By Garrett Rudolph
The more I read about the topic of marijuana legalization, speak with people who are directly involved in the process and think about what it all means on a national scale, the more convinced I am that regulating the legal cannabis industry is too big of a task for the agencies currently involved.
It’s too big of a task to throw it on the plate of the Washington State Liquor Control Board, which already had the significant responsibility of regulating alcohol.
I understand the premise of legalizing marijuana and regulating it in a manner similar to alcohol. It makes sense to lump all our favorite legal intoxicants together. But the fact of the matter is that marijuana is not regulated like alcohol.
The eight-foot high fences, the security systems, the level of insurance, the rigid seed-to-sale tracking requirements, the testing. The list goes on and on. There’s really no comparison to the level of regulation between alcohol and cannabis.
Cannabis, as attorney Jeffrey Steinborn is apt to say, is regulated more like plutonium than booze.
Furthermore, the banning of most chemicals and pesticides means state-licensed, Washington-grown cannabis will likely be more organic than just about anything you can buy at Whole Foods, and definitely more organic than the vast majority of Washington’s other agricultural products. Don’t get me wrong, I’m a big supporter of the movement toward organic produce and a reduction of potentially harmful chemicals in farming — but why implement such standards for marijuana (that is to be consumed only by local adults) and forgo those standards for, say, apples (which are eaten by young and old alike throughout the world)?
So marijuana is not regulated like alcohol — nor should it be, in my opinion.
Then why lump them together under the jurisdiction of the same agency?
Two reasons most likely. One is convenience. The other is the language of Initiative 502, which was presented to voters in a way that would appeal to the masses, rather than the most ideal setup for long-term success.
I had the opportunity to speak for more than an hour last month with Rick Garza, director of the Washington State Liquor Control Board (the high points of which can be found starting on Page 9). His agency is overloaded with the task at hand.

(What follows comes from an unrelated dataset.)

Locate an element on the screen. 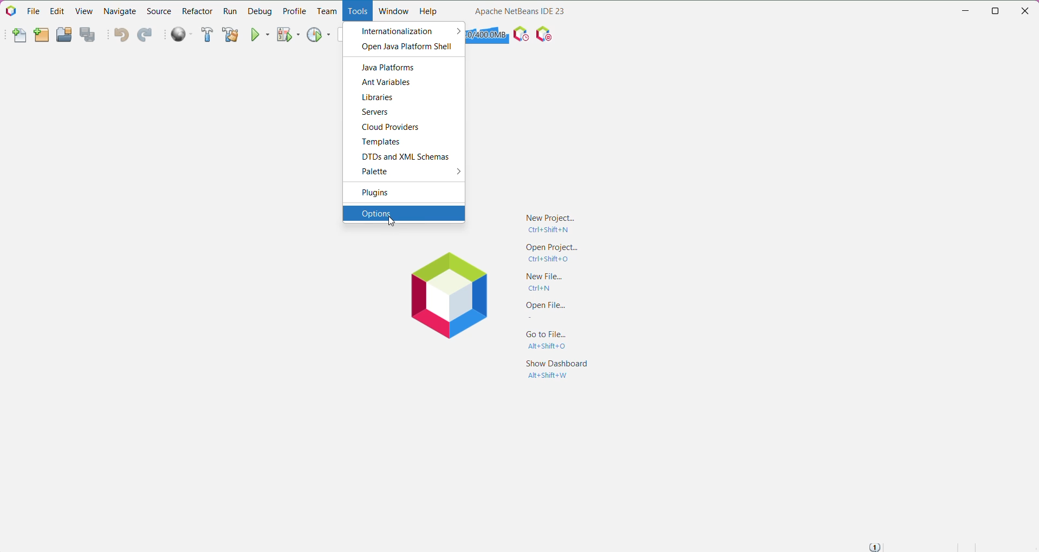 Image resolution: width=1039 pixels, height=552 pixels. Libraries is located at coordinates (380, 98).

Although I think they’re doing the best they can, there’s no doubt the Liquor Control Board has made some mistakes along the way. Like all government agencies, I think transparency should be a top priority, and even more so when the government is requiring license applicants to be open books. It’s one of the most frequent complaints I hear — a lack of communication and a feeling that some of the rules and regulations are being implemented without full disclosure to the public.
But the fault doesn’t necessarily lie with the Liquor Control Board.
The size and scope of creating, installing and maintaining a regulatory system for cannabis should be put on the plate of an agency with that task as its sole responsibility.
And I haven’t even touched on the giant elephant in the room — medical marijuana. At some point, I believe Washington’s medical marijuana industry will have to be regulated, perhaps in a manner similar to the system Colorado has in place. That change will have to happen sooner rather than later, and potentially a whole new set of regulations will be put in place, another round of license applications and an already ballooning workload on the Liquor Control Board expanding even more.
Before moving too far down the road, Washington needs to create an agency dedicated to regulating marijuana businesses. I’m not sure if that would require action by the state legislature or if the governor has the power to create that agency.
Call it the Cannabis Control Board, the Marijuana Regulatory Committee or the Department of Weed for all I care. No matter what it’s called, the success or failure of I-502 could depend upon it.